I glanced down at the newspaper again, a smile lifting the left side of my lips. The ad for Darling’s Cooking School, from a marketing standpoint, was brilliant. The laughing couples tasting food off each other’s spoons made me feel like I was one of them, my spaghetti sauce was the bomb, and everyone wanted to taste my spoon. I snickered. Just wait until she finds out how bad I am at cooking.

I closed the newspaper and stacked it up for recycling. It was after ten, which meant it was time to go upstairs to my apartment and end the day with a hot Lean Cuisine and a bottle of Diet Coke. That was bachelor living at its finest. Why I ate Lean Cuisine, and not Hungry Man TV dinners, I didn’t delve into too deeply.

I shed my apron in the used receptacle and then grabbed my briefcase, shutting off the lights in the room, and locking the door behind me. I heard music and groaned, pulling my cell phone from my pocket. “This is Von,” I answered.

“Hello, Von, this is your friendly neighborhood medical examiner. I have a guest for you.”

“Hi, Richard,” I sighed. “Can it wait until morning?”

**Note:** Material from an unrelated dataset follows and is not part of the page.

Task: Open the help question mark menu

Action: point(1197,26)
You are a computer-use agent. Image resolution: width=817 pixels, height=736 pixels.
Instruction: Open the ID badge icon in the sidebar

“Sorry, full house here and I have no spare fridge. This particular guest died of natural causes, so he’s coming to you direct from Love and Laughter Nursing Home. I’m here waiting for you.”

I unlocked the door, set my briefcase down, grabbed my coat and keys, and went down the back stairs. “I’m climbing into the car now. I’ll be there in ten minutes, depending on traffic.”

I heard Richard laugh on the other end of the line. “It’s after ten at night. I think you can make it in less than five minutes.” I clicked the phone off and threw it on the seat as I plopped down onto the leather seat. I could make it in seven minutes and thirty-six seconds, if I hit all the green lights, and no one was in my way when I pulled the hearse up the long drive to the nursing home. I know this because I’ve timed it, multiple times, on multiple different nights, because I have no life, just like the guest who is about to take up residence in slumber room number one.